In the 1980s the Japanese government caused a global stir with its long-term, heavily integrated 5th Generation Programme to achieve a step change advantage in supercomputing. The West suddenly found itself behind the Japanese and scrambled to compete.
China's low-key announcement last week of its Five Year Plan for its manufacturing industry is in the same league.
China plans to use 3-D interactive virtual worlds as the interface with future customers. The virtual worlds will be tightly coupled with real-life manufacturing and distribution industries, enabling buyers to customise their orders at low cost.
Customisation on a global scale was an early dream of the dotcom era, but problems such as bandwidth, security and consumer trust held it back.

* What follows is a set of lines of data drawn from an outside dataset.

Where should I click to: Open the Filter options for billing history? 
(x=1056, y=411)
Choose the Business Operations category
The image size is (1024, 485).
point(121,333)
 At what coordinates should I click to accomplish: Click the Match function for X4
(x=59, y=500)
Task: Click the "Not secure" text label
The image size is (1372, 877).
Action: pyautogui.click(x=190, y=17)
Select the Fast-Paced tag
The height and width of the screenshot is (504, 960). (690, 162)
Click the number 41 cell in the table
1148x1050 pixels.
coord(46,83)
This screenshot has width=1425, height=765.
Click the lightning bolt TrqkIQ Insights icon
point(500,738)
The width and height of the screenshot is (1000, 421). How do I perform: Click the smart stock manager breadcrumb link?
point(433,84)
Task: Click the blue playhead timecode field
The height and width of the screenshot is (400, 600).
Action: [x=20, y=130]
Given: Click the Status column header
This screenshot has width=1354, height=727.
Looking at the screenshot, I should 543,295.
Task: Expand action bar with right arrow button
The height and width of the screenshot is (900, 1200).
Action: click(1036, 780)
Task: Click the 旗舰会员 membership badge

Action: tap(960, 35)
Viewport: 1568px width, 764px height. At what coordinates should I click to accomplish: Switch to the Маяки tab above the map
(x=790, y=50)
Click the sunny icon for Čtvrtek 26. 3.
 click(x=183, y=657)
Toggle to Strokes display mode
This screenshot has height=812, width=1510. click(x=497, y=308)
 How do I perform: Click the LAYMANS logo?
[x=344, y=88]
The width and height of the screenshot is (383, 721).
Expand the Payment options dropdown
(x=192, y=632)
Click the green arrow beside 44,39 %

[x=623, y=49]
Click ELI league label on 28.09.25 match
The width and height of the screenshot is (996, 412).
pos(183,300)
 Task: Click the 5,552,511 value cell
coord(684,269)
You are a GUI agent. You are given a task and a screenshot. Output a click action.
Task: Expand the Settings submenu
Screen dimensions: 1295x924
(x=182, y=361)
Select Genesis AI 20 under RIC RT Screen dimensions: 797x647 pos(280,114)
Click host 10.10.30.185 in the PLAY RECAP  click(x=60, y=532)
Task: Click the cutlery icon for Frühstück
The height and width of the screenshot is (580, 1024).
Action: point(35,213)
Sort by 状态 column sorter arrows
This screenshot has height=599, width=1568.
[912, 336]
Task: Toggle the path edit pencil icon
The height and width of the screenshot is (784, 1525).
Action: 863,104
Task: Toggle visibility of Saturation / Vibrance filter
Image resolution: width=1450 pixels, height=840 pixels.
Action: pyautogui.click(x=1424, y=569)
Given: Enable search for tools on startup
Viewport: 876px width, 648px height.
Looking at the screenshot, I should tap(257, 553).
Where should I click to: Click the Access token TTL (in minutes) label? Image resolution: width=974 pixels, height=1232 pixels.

China has revisited this scenario in spades. It has harnessed the new 3-D interactive web technologies, the functionality opened up by IP version 6.0, integrated virtual world thinking and open interoperability. All of this is heavily integrated with real-world banking and payment systems, online registration and verification, trust and security.
Above all, as with the Japanese 5th Generation Programme, the Chinese approach has been globally oriented from the start, with buy-in at the highest levels of government and industry. There has been a three-year planning period with considerable discussion and consensus building. Leadership is clear and the programme is a jointly funded government/industry venture.
The formal launch will be just before the start of the Beijing Olympics, and an early application will be individualised shirt manufacture and global distribution. This may not affect the share prices of Western retailers in 2008, but it is likely to have a strong impact on the way we all do business by 2013.